アタック!! ザ!林道!!道なき道を走破しろ!!2 | クラブ・ミッドナイト:正伝!! =Sの称号= 第2章

クラブ・ミッドナイト:正伝!! =Sの称号= 第2章

TYPE Rの称号を与えられなかったもう一つの悲運の車

 食事を終えたオヤジ達は、次に向かったのは、さっきの入り口の反対側であった。

その入り口も、いつもと変わらない国道から、すぐ脇に入った場所であった。

この国道から中に入っていった。(要するに、中に入る車の後ろから撮った画像である。)

 

今回の林道は対向車が無い為、道幅は相変わらず狭かったが、比較的楽に走れた。

さらにさっきよりも、ガタガタしていない為、さっきのような変な声も出さないですんだ。

オヤジはさっきよりも楽な林道なので、少しホッとしていた。

30分も走ったであろうか??

突然、大きな畑が現れた。まっすぐ行けばどうやら、終わりのようであるが、左側の険しい道の看板に、第一〇〇林道と書かれていた。

「第一という事は、多分、ここが本当の林道だよな???」

「多分な。」と、Iとオヤジはお互いに確認しあうようにつぶやいた。

「よし!!今度はこっちを走ってみよう!!」

 

すると、走り出した道の様子が一変した。

 

 

相変らず、ゴツゴツとした地面では無く走りやすいのだが、今回の雨の為であろうか??やけに地面がぬかるんでいたのだ。

4WDのはずなのだが、時折、後輪が流れる。

急な登坂+目の前が全く見えないブラインド・コーナーの連続である。

 

「ここはもとは野上峠の本当の国道だったんだろうなぁーー。」と、友人Iが言うと、

「えっ??こんなとこが国道なら、真冬に走って、対向車はどうやってすれ違うんだ??」

「多分、当時は車というよりも、馬車でないか??」という、友人Iの答えに、納得するオヤジである。

 

 しかし、オヤジ側のほうは深く切り込んだ谷である。当時はいくら馬車でもやはり峠超えは命がけであったのではないだろうか??

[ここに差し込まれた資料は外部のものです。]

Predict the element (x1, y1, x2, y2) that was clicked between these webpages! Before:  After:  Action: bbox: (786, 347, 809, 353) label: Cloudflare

もし、万が一間違って谷に落ちたら、やはり命はないであろう。と、ビクビクしていたら、

「その前に木に引っかかるから、絶対に途中で止まるよ。」

という、友人Iの言葉に、ようやく安心する。

 

 毎度のことながら、友人Iの行動は、行けるだろう。という、猪突猛進的なバカな行動ではなく、一応、理論的に考えて行っている行動の為、

その一言、一言を聞くたびに、納得するオヤジである。

 

そう、こうしているうちに、一本の木が倒れている道が現れた。

 

 

 画像では大したことのない登坂に見えますが、実際はかなりの急斜面である。

しかも、ここからは左がわに行ける道は、まったく見えない。

 

すると、今まで冷静だった友人Iの顔が変った。

 

「まずい!!。あそこの道を登るのは無理だ!!」

 

前を見れば斜度30度はあろうかと思われる、急斜面である。しかもかなりのぬかるみである。

これで終わりだと思ったら、左側の道に行こう。と言い出した。

 

「えっ??道なんかあった??」と、驚くオヤジをしり目に、Iはその急な登坂に向かって、急にハンドルを左に切った。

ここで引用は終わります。